Q: I started having pain by my elbow and I saw my doctor. She said I had tennis elbow even though I have never played tennis. How is this possible?
A: The elbow is the joint where the upper arm bone (the humerus) meets the forearm bones (the radius and ulna). The muscles in the upper arm (the biceps and triceps) are responsible for movement at the elbow. The muscles in the forearm are responsible for movement of the wrist and fingers. Muscles anchor into bones by means of tendons, which are strong, inelastic fibrous tissues that connect the muscles to the bones. The tendons from the muscles that help you lift up your wrist and fingers (extensor carpi radialis brevis and longus) anchor into the epicondyle of the humerus (the rounded end of the upper arm bone), which is by the lateral part of the elbow (the outside part away from your body).
Lateral epicondylitis is the fancy medical term for tennis elbow.
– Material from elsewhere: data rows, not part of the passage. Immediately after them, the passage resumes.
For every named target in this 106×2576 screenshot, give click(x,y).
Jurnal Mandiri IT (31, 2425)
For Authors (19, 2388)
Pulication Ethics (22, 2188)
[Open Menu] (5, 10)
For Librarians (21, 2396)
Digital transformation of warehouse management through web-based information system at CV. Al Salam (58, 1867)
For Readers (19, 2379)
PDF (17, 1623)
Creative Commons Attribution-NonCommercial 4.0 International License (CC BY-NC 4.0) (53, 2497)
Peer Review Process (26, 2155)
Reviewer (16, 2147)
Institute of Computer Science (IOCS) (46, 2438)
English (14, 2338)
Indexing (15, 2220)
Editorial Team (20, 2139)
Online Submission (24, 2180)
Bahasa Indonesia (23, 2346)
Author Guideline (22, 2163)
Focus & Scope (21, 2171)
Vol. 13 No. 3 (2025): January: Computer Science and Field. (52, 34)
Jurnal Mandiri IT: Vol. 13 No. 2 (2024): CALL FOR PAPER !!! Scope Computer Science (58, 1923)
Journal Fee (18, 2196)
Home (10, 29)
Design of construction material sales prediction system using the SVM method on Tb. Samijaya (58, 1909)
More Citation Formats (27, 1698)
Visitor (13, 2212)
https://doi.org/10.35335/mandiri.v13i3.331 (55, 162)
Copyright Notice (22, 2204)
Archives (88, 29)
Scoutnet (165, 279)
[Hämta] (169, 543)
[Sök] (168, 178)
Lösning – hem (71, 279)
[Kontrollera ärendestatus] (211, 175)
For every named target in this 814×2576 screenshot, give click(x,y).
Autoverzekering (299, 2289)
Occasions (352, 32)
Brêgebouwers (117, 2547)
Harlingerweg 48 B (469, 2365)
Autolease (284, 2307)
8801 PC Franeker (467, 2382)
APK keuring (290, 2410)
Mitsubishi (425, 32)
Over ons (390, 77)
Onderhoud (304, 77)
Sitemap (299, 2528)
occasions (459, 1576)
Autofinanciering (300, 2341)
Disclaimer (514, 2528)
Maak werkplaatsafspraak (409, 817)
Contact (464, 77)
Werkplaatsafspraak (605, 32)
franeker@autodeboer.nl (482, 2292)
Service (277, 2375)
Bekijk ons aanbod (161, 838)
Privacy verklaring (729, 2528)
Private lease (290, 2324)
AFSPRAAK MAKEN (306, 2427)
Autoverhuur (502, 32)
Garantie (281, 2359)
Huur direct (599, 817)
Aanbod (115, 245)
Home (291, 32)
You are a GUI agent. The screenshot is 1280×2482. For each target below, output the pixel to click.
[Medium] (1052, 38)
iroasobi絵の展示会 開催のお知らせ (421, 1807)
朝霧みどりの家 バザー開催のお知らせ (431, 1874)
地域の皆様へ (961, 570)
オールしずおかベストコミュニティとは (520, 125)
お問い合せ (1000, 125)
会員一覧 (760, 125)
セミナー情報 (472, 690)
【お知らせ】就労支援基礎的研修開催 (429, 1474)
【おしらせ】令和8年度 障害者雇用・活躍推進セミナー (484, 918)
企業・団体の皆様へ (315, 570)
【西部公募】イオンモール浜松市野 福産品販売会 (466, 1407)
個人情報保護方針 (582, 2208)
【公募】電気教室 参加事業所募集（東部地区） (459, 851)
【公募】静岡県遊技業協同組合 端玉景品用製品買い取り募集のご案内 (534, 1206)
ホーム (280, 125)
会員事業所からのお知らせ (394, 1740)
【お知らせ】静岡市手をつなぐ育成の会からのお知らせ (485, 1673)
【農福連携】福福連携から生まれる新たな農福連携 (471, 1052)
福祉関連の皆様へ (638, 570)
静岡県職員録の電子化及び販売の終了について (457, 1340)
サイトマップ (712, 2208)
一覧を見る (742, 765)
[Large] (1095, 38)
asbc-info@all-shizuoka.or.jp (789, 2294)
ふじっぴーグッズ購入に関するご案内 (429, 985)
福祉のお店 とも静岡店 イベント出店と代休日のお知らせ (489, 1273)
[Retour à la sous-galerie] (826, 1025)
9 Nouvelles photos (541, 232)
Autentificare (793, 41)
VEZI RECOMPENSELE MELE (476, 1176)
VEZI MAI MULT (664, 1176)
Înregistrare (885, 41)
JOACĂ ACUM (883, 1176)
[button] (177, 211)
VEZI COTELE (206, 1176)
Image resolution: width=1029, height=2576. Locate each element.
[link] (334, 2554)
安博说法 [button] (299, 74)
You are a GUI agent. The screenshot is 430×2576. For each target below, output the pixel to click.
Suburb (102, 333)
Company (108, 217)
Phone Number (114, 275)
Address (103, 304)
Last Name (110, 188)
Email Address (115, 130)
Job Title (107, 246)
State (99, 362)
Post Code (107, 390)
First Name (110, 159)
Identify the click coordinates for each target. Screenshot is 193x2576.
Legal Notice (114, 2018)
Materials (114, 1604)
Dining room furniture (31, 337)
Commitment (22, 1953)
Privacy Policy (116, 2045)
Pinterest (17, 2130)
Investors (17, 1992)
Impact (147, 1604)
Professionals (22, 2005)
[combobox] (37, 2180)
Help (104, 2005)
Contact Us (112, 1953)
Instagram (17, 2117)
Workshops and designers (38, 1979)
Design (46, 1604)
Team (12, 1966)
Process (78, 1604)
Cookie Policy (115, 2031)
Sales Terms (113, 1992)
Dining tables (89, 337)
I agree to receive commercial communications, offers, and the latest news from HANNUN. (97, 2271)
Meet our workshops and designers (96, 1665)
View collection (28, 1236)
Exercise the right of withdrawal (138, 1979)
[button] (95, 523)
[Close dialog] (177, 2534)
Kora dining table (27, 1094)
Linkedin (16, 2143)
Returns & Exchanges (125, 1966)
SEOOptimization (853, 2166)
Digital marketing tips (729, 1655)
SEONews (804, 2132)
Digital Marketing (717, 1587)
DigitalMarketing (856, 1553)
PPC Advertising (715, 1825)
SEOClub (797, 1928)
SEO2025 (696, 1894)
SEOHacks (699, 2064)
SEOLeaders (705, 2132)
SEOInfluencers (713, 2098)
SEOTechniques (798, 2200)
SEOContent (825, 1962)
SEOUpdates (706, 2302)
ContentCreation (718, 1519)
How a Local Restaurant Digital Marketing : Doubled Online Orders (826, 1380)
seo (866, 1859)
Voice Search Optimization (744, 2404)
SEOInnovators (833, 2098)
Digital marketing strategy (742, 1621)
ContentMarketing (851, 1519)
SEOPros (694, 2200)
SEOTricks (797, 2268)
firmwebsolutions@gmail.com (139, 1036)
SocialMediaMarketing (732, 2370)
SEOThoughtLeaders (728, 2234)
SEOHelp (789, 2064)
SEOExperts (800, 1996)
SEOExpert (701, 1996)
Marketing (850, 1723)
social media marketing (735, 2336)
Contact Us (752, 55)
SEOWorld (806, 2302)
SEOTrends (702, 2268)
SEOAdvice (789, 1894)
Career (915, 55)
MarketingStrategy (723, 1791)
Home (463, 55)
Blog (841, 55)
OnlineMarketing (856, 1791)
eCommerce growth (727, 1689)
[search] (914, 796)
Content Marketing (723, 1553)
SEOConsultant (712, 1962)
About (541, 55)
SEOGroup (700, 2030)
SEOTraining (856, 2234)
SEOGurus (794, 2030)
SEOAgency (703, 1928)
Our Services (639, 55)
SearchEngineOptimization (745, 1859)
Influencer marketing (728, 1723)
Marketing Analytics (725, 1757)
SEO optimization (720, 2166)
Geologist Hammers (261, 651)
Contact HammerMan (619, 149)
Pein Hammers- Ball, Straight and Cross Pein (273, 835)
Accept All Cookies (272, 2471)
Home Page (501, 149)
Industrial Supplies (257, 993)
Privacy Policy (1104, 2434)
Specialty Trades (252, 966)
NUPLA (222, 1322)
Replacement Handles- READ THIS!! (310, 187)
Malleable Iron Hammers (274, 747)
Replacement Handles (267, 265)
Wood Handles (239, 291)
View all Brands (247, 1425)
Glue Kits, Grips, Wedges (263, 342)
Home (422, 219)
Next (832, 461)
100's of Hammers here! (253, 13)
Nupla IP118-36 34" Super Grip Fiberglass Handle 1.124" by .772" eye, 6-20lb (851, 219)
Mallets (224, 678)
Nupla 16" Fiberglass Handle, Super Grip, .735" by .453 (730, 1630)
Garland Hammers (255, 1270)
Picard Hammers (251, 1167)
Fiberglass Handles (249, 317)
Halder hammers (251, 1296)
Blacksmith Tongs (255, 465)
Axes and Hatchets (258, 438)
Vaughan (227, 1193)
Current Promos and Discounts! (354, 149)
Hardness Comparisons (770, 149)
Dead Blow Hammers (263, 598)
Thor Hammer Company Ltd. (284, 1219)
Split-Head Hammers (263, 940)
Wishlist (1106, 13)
This condition occurs when there is swelling and inflammation around the epicondyle of the humerus. This is believed to happen from injury (strain or possibly even small tears) of the tendons and/or muscles that anchor into the epicondyle, and is thought to be due to repetitive stress injury to these structures.
Tennis elbow is very common, and although it can affect either arm (or even both) it is most common in a patient's dominant arm. Epicondylitis is most common in people in their 30s to early 50s. More than 50 percent of people who play tennis regularly will get at least some symptoms of this at some time in their playing careers, and hence the name. However, only about 5 percent of all people diagnosed with tennis elbow get it from playing tennis. Other repetitive motions such as frequent hand shaking (such as in politicians running for re-election), other sports (such as a ``wristy'' backhand in squash), gripping tools tightly (such as in many construction or manufacturing jobs) or any other twisting or hand turning motions can contribute to this problem. Many people get this condition with no identifiable risk factors.
Tennis elbow is diagnosed by the patient's history, as well as an exam by their health care provider that will reveal tenderness by the lateral epicondyle as well as pain reproduced by extending (lifting up away from the palm) the wrist and/or fingers. No X-rays or other tests are typically needed at this point.
Patients with tennis elbow typically go to their doctor because of the elbow pain, often noting that it is worsened by gripping things in their hand or with certain lifting movement with their hand. They will sometimes describe it as a weakness, although it is not common for there to be true weakness, just limitation of use of the affected muscles due to pain. It will not usually limit the patient's range of motion (except as limited by the pain it causes), and elbow movement will not usually worsen the pain. The pain can be severe, and some patients may even say it is even too painful to pick up a cup of coffee. Although classically the symptoms start out mild and progress over time, some patients will complain of the acute onset of severe pain without noting a period of milder symptoms.
The initial treatment of tennis elbow is aimed at relieving the acute symptoms. This usually includes ``PRICE'': Protection, Rest, Ice, Compression and Elevation. Anti-inflammatory pain medications such as naproxen or ibuprofen are often recommended. Compression arm straps, and sometimes wrist braces (to minimize wrist motion to allow the injured tissues to rest), are often recommended. Phonophoresis (application of a steroid gel directly to the affected area) can also be helpful.
Acupuncture has also been shown to be beneficial for some patients, and can be utilized in addition to the conservative treatments outlined above.
Over 90 percent of people with tennis elbow will improve with these conservative measures, although it can take four to six weeks for this improvement to be significant. For those who do not improve with these treatments, the next step is often an injection of steroids to help decrease the inflammation. This treatment, in conjunction with continuing the above treatments, will help over 95 percent of patients. Some studies have shown that steroid injections are useful to help improve symptoms in the early period (first one to two months), but do not improve outcomes in the longer term (at one year).
For the minority of patients who do not benefit from any of the treatments discussed above, surgical intervention may be considered, although I could not find any controlled studies evaluating the benefit of surgical intervention. Before surgery, your health care provider may order an MRI to visualize the underlying structures to rule out subtle bone fractures, large muscle/tendon tears or other injuries.
Once the patient's acute symptoms have improved, the next phase of treatment is aimed at restoring normal function and preventing recurrence. Physical therapy may be recommended to help patients recover the strength they may have lost during the prolonged rest used to treat the tennis elbow flareup, as well as to help prevent recurrence. Exercises may include ball squeezing (to strengthen grip), and there are many other exercises your physical therapist may recommend. Recommendations will also include avoiding repetitive lifting or grasping, avoiding extremes of load (no heavy lifting when the elbow is almost straight or almost completely bent), using a two-handed backhand (for tennis players), using padded tools (to minimize gripping too tightly when using tools) as well as other strategies to minimize repetitive motions that may contribute to a recurrence of the condition.
If you have pain in your elbow, whether or not you play tennis, tennis elbow may be the cause. You should see your health care provider to be evaluated and to begin appropriate treatment since the chance of recovery is better when treatment is started within a couple of months.